§ **Selected extract**
────
# The Chain Rule

The chain rule is used in calculus to compute the derivatives of composite functions.

This section is heavily derived from [AI explained](https://explained.ai/matrix-calculus/#sec:1.3)

## Scalar Calculus

### Function Composition

We start with two terms expressing two functions:

$$ z = g(x) $$

and:

$$ y = f(g(x)) $$

The second term represents a *composite* function. In other words, it's a combination of two functions.

A composite function is sometimes written as:

$$ f(g(x)) = (f \circ g)(x) $$

### Scalar Chain Rule

For scalar values and functions, the chain can be given as:

**Leibniz Notation**

$$ \frac{dy}{dx} = \frac{dy}{dz} \frac{dz}{dx} $$

**Lagrange Notation**

$$ (f \circ g)'(x) = f'(g(x))g'(x) $$

What these formulae state is that the derivative of the composite function as a whole is given by the product of the dirivative of the two functions of which it is comprised.

## Vector Calculus

In the worlds of statistics and machine learning, we are not however typically dealing with scalar values. We need functions that can pack more punch.

### Partial Derivatives

- dervatives of functions with multiple variables

consider the function

$$ f(x,z) = 3x^2z $$

we can take the dervative with respect to x:

$$ \frac{\delta f(x,z)}{\delta x} = 6xz $$

and with respect to z:

$$ \frac{\delta f(x,z)}{\delta z} = 3x^2 $$

### Motivating Vectors

We move to the use of vectors one we want to begin organising our derviatives. In the case above, let's say we want to organise the derivatives with respect to $x$ abd $z$ into a vector. We call this vector the *gradient* of $f(x,z)$ and denote it as:

$$
\Delta f(x,z) = \begin{bmatrix} \frac{\delta f(x,z)}{\delta x} & \frac{\delta f(x,z)}{\delta z} \end{bmatrix} = \begin{bmatrix} 6xy & 3x^2 \end{bmatrix}
$$

## Matrix Calculus

With vector calculus, we moved from one variable to many variables. With matrix calculus, we are now introducing the additional complication of more than function.
────
§ **Data extract**
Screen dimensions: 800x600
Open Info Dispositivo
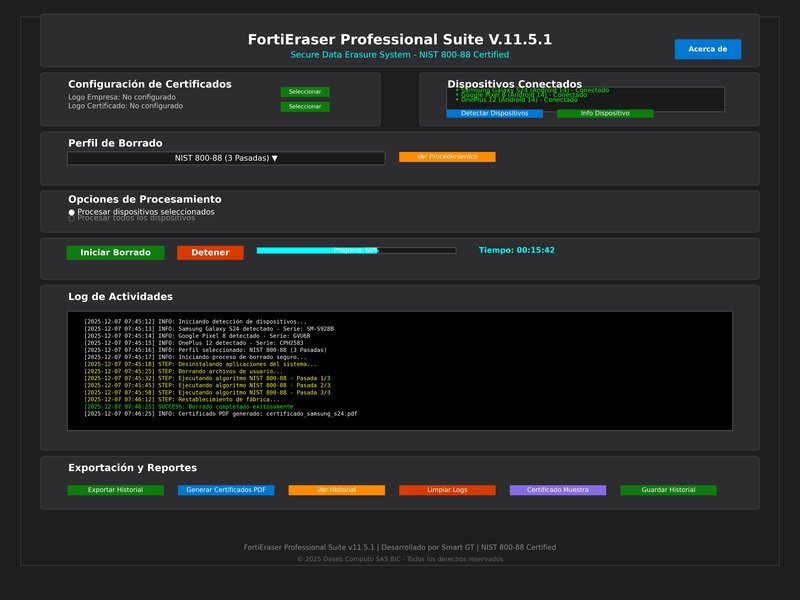pos(604,114)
────
§ **Tasks for this exercise**
- 1) According to the chain rule notes, what is the vector that organizes the derivatives of f(x,z) with respect to x and z called?
- 2) Continue the chain rule notes from the point at which they stop.
The data above come from a separate source.

§ **Answer set**
- 1) It is called the gradient of f(x,z).

- 2)
In addition to the $f(x,z)$ above, we'll now also introduce:

$$ g(x,z) = 2x + y^8 $$

### Jacobian Matrices

As before, we'll store the partial derivatives of each function in a vector. The difference this time is that these gradient vectors will form the rows of a matrix. This matrix is called a *Jacobian Matrix* (if you've heard of a *Jacobian* before, that's typically the determinant of this matrix). We can represent it as below:

$$
\boldsymbol{J} = \begin{bmatrix} \Delta f(x,z) \\ \Delta g(x,z) \end{bmatrix} = \begin{bmatrix} \frac{\delta f(x,z)}{\delta x} & \frac{\delta f(x,z)}{\delta z} \\ \frac{\delta g(x,z)}{\delta x} & \frac{\delta g(x,z)}{\delta z} \end{bmatrix} = \begin{bmatrix} 6xz & 3x^2 \\ 2 & 8z^7 \end{bmatrix}
$$

Note that this matrix is represented in the *numerator* layout (i.e. the numerator of the derivative is on the rows). However, Jacobian matrices are also often organised in the *denominator* layout, which is the transpose of the numerator layout.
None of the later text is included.